Prein: Wir sind das einzige Tier auf der Welt, das so intensiv um seinen eigenen Tod weiß. Dieses Wissen würde eigentlich bedeuten, dass wir permanent Todesangst haben müssten. Unser Gehirn hat es aber so eingerichtet, dass wir mit diesem Wissen um unseren Tod trotzdem gut leben können. Einerseits können wir den Tod gut verdrängen, was ein Stück weit notwendig ist, um nicht in ständiger Panik davor zu leben, andererseits können wir den Tod gut verleugnen. Wir wissen zwar, dass wir sterben werden, aber wir wissen nicht wann. Das macht es erträglicher, man spricht von der Gnade der Ungewissheit. Diese Ungewissheit schafft eine Distanz und diese Distanz nimmt ein Teil von uns nicht nur als irgendwann, sondern als nie wahr, womit es sich ganz gut aushalten lässt.
Tips: Tod und Angst, gehört das automatisch zusammen?

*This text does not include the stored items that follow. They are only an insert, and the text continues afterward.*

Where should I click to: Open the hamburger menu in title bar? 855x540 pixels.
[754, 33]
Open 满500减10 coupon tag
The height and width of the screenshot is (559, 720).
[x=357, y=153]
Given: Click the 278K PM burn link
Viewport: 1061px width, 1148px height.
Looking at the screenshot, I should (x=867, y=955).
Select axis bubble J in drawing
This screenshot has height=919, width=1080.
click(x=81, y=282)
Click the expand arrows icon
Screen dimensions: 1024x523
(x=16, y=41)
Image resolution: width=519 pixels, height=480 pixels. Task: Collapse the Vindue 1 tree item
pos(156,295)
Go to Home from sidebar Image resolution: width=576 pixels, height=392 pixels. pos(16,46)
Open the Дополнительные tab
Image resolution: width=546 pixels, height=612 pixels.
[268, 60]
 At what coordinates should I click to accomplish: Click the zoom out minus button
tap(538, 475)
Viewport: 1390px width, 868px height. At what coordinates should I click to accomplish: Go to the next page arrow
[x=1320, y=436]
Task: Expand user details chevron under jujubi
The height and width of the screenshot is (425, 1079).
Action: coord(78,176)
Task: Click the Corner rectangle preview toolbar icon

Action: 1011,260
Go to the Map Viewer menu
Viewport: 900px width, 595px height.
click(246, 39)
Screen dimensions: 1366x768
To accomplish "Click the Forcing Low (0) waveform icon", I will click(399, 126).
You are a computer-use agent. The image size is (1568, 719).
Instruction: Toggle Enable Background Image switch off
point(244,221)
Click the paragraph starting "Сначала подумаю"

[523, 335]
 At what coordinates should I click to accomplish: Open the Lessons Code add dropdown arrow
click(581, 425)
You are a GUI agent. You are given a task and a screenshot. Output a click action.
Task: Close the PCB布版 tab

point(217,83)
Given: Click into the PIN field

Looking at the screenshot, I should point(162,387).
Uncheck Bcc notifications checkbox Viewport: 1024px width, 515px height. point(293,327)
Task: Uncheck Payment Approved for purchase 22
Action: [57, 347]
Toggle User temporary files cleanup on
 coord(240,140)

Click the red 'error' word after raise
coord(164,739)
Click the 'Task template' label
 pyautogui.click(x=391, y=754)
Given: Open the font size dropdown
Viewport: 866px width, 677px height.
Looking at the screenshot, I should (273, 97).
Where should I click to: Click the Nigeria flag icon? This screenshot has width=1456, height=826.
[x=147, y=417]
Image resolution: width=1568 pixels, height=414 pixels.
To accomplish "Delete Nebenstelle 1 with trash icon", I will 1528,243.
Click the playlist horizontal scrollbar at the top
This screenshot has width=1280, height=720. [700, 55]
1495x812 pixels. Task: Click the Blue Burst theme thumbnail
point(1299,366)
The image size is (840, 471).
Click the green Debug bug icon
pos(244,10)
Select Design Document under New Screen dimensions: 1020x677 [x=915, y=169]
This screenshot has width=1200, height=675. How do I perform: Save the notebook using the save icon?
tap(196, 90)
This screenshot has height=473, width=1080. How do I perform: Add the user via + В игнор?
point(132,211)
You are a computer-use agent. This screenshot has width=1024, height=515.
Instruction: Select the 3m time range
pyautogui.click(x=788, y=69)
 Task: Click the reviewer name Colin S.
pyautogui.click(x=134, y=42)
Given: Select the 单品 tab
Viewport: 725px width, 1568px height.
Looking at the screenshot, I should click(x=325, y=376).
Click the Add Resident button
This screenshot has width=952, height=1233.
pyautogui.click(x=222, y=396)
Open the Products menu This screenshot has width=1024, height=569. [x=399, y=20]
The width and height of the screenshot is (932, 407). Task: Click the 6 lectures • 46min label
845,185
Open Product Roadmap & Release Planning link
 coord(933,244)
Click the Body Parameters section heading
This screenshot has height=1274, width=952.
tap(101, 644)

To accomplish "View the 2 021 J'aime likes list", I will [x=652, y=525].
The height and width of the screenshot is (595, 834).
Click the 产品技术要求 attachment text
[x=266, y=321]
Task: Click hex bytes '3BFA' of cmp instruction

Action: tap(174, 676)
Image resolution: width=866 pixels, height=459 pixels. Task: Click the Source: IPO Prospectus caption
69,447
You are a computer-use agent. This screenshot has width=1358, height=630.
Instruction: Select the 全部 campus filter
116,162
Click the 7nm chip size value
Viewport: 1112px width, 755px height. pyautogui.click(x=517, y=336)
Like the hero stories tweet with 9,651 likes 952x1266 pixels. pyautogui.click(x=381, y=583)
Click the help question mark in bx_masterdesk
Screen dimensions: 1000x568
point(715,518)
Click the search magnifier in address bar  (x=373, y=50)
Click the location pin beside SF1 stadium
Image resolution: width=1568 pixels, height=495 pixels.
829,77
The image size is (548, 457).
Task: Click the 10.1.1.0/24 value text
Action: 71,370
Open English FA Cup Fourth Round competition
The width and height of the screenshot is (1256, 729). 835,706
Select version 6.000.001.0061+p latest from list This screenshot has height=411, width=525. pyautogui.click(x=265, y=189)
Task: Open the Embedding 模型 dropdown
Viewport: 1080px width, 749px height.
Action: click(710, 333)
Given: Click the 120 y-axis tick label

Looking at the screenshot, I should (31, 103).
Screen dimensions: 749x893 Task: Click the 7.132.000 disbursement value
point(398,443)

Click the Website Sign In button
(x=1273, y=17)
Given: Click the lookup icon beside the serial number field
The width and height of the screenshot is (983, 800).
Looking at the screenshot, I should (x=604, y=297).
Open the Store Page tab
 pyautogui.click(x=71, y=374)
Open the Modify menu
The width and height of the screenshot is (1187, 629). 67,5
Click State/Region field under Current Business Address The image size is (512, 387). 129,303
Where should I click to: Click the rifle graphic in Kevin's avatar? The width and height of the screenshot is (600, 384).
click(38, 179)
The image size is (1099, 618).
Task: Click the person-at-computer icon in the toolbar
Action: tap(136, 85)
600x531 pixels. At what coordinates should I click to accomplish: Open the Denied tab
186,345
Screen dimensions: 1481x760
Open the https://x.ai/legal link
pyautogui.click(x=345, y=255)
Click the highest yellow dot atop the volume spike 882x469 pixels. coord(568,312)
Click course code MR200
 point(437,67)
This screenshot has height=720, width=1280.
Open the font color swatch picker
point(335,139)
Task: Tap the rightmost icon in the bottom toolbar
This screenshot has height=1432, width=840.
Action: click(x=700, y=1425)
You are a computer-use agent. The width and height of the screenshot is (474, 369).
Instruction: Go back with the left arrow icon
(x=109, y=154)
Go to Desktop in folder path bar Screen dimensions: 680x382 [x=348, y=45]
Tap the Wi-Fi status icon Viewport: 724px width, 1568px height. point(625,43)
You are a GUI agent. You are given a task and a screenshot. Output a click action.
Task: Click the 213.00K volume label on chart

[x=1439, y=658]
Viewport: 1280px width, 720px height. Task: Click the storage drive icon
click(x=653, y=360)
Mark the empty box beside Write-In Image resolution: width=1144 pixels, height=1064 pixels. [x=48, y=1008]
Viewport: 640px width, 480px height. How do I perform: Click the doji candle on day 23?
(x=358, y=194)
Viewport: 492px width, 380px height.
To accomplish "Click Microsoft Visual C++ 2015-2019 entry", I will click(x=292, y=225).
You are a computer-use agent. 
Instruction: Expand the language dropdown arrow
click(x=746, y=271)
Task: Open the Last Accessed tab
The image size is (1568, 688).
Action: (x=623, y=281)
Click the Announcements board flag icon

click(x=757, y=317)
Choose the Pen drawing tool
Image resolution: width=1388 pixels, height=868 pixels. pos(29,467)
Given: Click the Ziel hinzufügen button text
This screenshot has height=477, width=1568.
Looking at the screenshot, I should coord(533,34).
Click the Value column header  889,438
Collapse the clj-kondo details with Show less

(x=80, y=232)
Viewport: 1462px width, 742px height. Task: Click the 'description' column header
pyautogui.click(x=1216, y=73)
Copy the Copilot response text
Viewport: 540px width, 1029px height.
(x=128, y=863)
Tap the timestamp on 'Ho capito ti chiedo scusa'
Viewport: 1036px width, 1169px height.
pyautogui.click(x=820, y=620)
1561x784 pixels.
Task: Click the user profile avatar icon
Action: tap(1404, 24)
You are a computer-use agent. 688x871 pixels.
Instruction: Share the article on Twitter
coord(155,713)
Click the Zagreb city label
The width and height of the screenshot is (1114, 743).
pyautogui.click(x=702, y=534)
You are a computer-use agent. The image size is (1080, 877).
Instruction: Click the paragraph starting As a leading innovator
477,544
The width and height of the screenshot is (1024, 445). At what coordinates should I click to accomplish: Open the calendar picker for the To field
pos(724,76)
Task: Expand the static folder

Prein: Grundsätzlich ja. Biologisch sind wir auf Leben ausgerichtet und wenn Sie jetzt plötzlich einen starken Stich in der Brust und Atemnot bekommen, wird sich in Ihnen Angst breit machen. Ich will nicht ausschließen, dass es Personen gibt, die diese Gefühle nicht haben, grundsätzlich macht der unmittelbare Tod aber Angst.
Tips: “Memento mori“, „Sei dir der Sterblichkeit bewusst“. Meistens benutzt man den Spruch, um jemanden daran zu erinnern am Boden zu bleiben. Könnte das nicht Motivation sein, sein Leben sinnvoller zu gestalten?
Prein: Das sagt sich einfach, ich bin mir aber nicht sicher, ob das praktisch umsetzbar ist. Ich beschäftige mich seit 20 Jahren mit dem Tod und kann Ihnen versichern, dass das nicht immer gut ist. Jeden Tag zu sagen „bedenke, das könnte dein letzter Tag sein“, klingt für mich eher nach einer Horrorvorstellung.
Tips: Stirbt ein Mensch, wird er oft sehr schnell als giftig angesehen. Man spricht vom Leichengift. Was ist dran?
Prein: Ein Leichengift gibt es nicht. Interessant ist aber: Menschen bauen dem Leichnam gegenüber oft schnell eine große Ambivalenz auf: einerseits ruhig, friedlich, still, andererseits unrein, gefährlich, giftig. Das gibt es in allen Kulturen. Die Gründe dafür liegen wiederum in der Todesangst, die wir in den toten Körper hineinprojizieren. Wenn keine medizinischen Gründe dagegen vorliegen, kann man den Leichnam jedenfalls länger liegen lassen, der muss nicht innerhalb von zwei drei Stunden aus dem Haus. Der Arzt hat ja auch für die Totenbeschau bis zu 24 Stunden nach der Todesfallanzeige Zeit und in der Stadt kommt es durchaus öfters vor, dass, wenn jemand nach Feierabend stirbt, der Arzt die Totenbeschau erst am nächsten Morgen macht.